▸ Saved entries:
----------

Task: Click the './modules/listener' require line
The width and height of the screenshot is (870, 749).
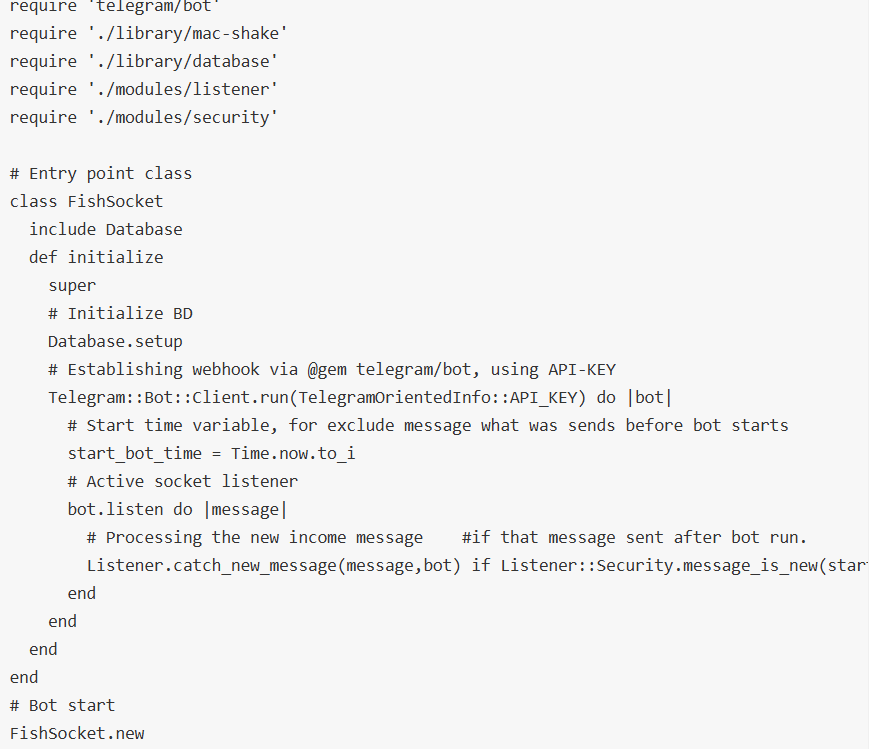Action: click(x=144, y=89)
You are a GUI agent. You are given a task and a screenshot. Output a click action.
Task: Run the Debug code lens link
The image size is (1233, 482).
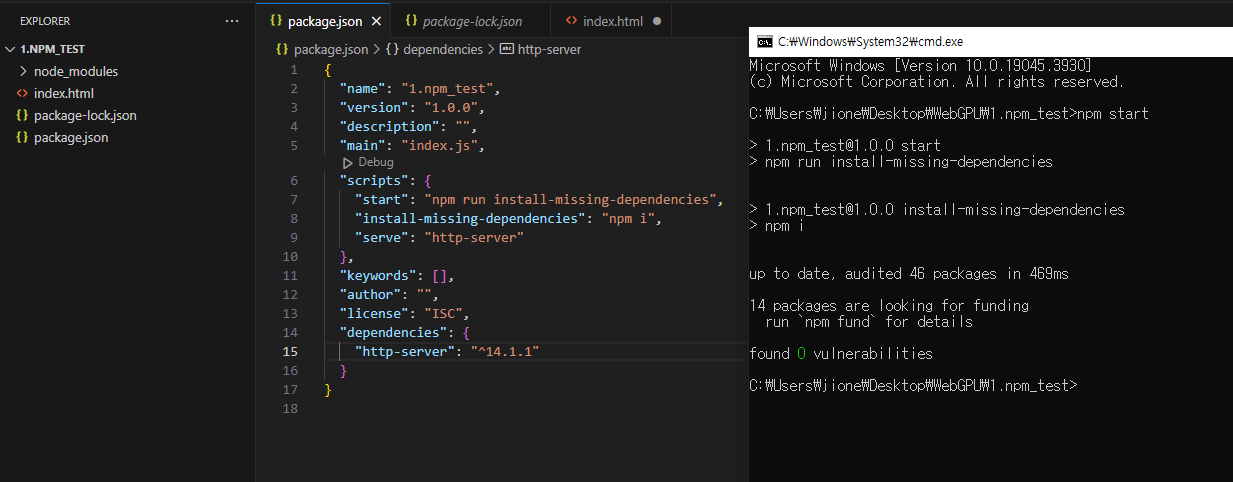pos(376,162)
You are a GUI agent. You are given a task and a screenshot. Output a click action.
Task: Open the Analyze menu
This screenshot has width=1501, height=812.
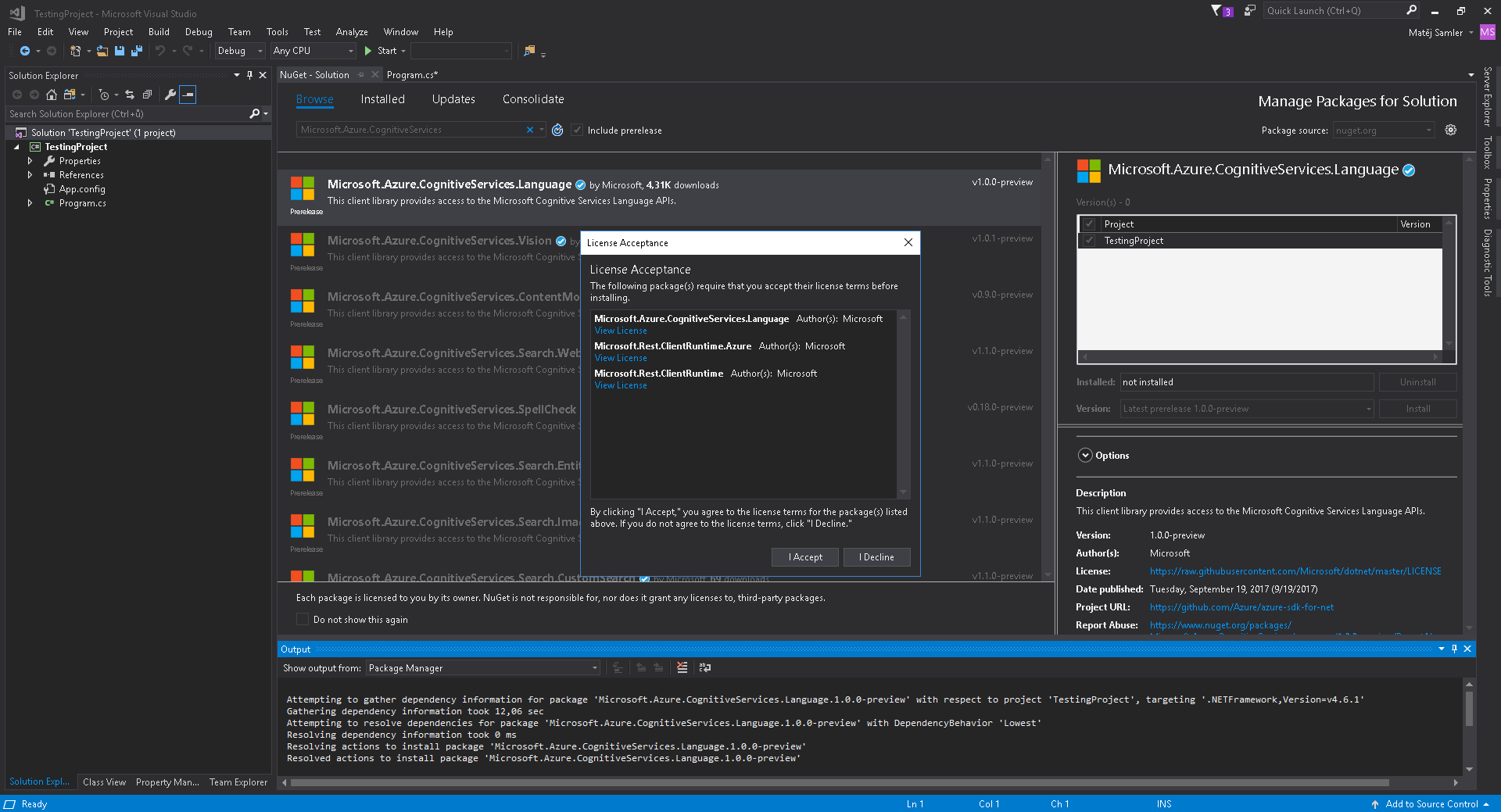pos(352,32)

----------

▸ About this exercise:
Print exactly the lines between the line containing "The width and" and the last line of the entries above, including both, and nothing besides; skip the pictures.

▸ Response box:
The width and height of the screenshot is (870, 749).
Action: click(x=144, y=89)
You are a GUI agent. You are given a task and a screenshot. Output a click action.
Task: Run the Debug code lens link
The image size is (1233, 482).
pos(376,162)
You are a GUI agent. You are given a task and a screenshot. Output a click action.
Task: Open the Analyze menu
This screenshot has width=1501, height=812.
pos(352,32)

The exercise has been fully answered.